Приведённый отрывок:
Напрасно люди так опасливы! Ни Совет, ни министры отнюдь не хотели мне навредить, нет! Напротив, лишь здесь это важное дело и было взято под покровительство. Теперь я не стану доверять всяким слухам. Задержать ружья было бы таким вероломством, что по меньшей мере легковерно обвинять кого-либо в подобном преступлении по отношению к нации! Всё это, как я вижу, отместка канцелярий. Вся причина в сребролюбии. Мне дали наглядный урок, что не следует никогда творить добро, если это мешает им обделывать свои делишки и посягает на заведенный ход грабежа…» И с этими прекрасными мыслями отправляется обедать в деревню.
Ох, не напрасно! Не успевает он глазом моргнуть, как министров отправляют в отставку. В министерствах новые люди, которые не знают толку в делах, тем более не желают вникать во всё то, чем занимались предшественники. В канцеляриях хаос, который чиновники устраивают нарочно, именно ради того, чтобы безотказно действовал этот самый налаженный ход грабежа.
Понятно, он не обращает на это большого внимания. Он одержим идеей довести дело с ружьями до конца. Ружья должны быть доставлены нации. Только этим может завершиться его добровольная служба отечеству. Только этим он оправдает себя. Только этот вернет ему деньги, которые он в это дело вложил.
Он вновь идет пешком в министерство, таскается по кабинетам, растолковывает людям, которые не хотят его слушать, что надо делать, но уже никто не делает ничего.
Иные, грозные силы вступают в борьбу.
Глава одиннадцатаяНа службе отечеству
Не успевает отгреметь очередной праздник Четырнадцатого июля, как Законодательное собрание вынуждено объявить отечество в опасности и призвать граждан его защищать.

Показанные записи:
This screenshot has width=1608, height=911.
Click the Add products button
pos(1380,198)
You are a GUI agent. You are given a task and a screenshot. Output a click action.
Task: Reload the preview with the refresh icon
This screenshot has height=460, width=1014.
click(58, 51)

Что нужно сделать:
**A.** Перепишите отрывок от слов «Он вновь идет» до слов «граждан его защищать.» включительно, заменив «министерство» на «ведомство».
**B.** Выведите без изменений только строки записей, начиная со строки, где есть «You are a GUI», и до конца записей, включая обе границы.
Отрывок и записи никак не связаны между собой.

Ожидаемые ответы:
**A.**
Он вновь идет пешком в ведомство, таскается по кабинетам, растолковывает людям, которые не хотят его слушать, что надо делать, но уже никто не делает ничего.
Иные, грозные силы вступают в борьбу.
Глава одиннадцатаяНа службе отечеству
Не успевает отгреметь очередной праздник Четырнадцатого июля, как Законодательное собрание вынуждено объявить отечество в опасности и призвать граждан его защищать.

**B.**
You are a GUI agent. You are given a task and a screenshot. Output a click action.
Task: Reload the preview with the refresh icon
This screenshot has height=460, width=1014.
click(58, 51)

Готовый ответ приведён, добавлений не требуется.